* [REQUIRED WORK]
Find every line in the entries below that contains the word "Where", and copy each of those lines. Case counts.

==== RECORDS TO USE ====

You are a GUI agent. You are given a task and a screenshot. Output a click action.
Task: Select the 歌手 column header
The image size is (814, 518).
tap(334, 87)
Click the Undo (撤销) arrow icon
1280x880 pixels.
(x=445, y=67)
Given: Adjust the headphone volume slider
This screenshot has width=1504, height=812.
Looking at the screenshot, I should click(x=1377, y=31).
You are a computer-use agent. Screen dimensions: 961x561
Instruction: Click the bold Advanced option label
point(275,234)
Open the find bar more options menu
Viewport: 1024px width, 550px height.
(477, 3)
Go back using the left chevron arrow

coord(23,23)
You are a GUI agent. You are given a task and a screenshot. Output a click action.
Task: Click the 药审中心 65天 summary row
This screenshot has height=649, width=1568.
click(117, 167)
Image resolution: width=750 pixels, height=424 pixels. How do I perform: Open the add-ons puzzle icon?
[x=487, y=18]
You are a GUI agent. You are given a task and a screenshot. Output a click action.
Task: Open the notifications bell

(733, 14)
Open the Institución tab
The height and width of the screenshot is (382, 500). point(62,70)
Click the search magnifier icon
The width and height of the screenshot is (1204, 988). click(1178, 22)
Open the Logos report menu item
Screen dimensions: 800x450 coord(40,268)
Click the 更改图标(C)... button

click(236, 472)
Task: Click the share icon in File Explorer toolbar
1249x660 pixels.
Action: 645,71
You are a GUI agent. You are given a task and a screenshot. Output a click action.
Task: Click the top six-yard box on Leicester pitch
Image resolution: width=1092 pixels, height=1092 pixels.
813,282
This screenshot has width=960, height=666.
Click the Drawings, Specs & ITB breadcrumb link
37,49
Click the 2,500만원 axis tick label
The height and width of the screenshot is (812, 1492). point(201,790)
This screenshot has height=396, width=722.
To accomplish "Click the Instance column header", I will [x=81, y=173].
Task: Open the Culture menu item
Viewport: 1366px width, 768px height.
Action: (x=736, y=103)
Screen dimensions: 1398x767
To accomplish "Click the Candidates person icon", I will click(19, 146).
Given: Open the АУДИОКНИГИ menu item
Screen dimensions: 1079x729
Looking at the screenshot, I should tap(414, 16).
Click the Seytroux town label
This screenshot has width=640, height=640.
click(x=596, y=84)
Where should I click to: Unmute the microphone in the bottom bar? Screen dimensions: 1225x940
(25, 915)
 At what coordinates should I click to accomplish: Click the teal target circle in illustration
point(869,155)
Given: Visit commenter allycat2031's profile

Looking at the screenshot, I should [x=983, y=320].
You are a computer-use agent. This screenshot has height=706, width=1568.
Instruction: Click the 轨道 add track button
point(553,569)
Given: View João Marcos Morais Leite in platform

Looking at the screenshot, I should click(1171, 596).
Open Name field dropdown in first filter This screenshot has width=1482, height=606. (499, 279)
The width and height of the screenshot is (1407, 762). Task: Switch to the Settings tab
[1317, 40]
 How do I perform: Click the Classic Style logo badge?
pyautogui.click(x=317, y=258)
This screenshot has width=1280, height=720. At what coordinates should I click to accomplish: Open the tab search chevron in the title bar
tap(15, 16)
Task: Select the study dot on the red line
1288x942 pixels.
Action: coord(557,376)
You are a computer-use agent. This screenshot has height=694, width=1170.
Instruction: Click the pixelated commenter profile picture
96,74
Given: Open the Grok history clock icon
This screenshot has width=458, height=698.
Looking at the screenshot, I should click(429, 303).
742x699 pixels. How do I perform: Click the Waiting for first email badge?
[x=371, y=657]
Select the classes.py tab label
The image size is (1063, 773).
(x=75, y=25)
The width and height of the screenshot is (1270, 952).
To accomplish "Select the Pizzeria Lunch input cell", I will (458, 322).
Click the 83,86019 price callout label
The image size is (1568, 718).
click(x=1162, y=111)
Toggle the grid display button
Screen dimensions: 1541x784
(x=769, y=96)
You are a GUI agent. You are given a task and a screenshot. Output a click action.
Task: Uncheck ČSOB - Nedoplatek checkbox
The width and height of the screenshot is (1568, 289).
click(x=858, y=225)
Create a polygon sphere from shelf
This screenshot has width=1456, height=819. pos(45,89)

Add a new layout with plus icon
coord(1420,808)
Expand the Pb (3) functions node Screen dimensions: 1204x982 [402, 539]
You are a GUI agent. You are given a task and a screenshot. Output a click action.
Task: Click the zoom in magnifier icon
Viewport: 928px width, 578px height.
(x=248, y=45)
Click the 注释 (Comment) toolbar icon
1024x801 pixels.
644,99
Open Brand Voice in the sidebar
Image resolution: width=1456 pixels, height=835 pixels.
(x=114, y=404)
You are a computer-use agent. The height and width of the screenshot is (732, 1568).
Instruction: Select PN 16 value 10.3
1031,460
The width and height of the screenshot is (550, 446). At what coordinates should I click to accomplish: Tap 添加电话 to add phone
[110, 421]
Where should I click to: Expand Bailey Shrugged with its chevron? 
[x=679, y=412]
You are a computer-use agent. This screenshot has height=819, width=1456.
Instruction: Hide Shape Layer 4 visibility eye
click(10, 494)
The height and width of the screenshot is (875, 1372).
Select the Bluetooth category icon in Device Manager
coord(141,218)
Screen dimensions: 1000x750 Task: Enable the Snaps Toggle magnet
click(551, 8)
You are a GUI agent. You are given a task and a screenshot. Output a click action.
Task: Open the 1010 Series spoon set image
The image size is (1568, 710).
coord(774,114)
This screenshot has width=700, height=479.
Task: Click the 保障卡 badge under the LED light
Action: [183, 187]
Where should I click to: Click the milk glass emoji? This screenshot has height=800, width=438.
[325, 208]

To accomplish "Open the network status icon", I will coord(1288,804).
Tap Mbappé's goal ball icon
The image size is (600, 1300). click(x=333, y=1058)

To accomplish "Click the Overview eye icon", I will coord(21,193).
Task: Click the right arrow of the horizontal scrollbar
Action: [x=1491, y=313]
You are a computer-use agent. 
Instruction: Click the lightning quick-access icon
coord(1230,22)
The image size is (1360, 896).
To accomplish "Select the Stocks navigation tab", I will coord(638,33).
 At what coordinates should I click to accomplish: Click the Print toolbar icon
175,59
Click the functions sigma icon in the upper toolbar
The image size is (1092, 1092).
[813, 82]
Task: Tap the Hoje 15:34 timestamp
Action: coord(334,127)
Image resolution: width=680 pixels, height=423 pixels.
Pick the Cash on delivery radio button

====

* [EXPECTED ANSWER]
Where should I click to: Unmute the microphone in the bottom bar? Screen dimensions: 1225x940
Where should I click to: Expand Bailey Shrugged with its chevron? 
Where should I click to: Click the milk glass emoji? This screenshot has height=800, width=438.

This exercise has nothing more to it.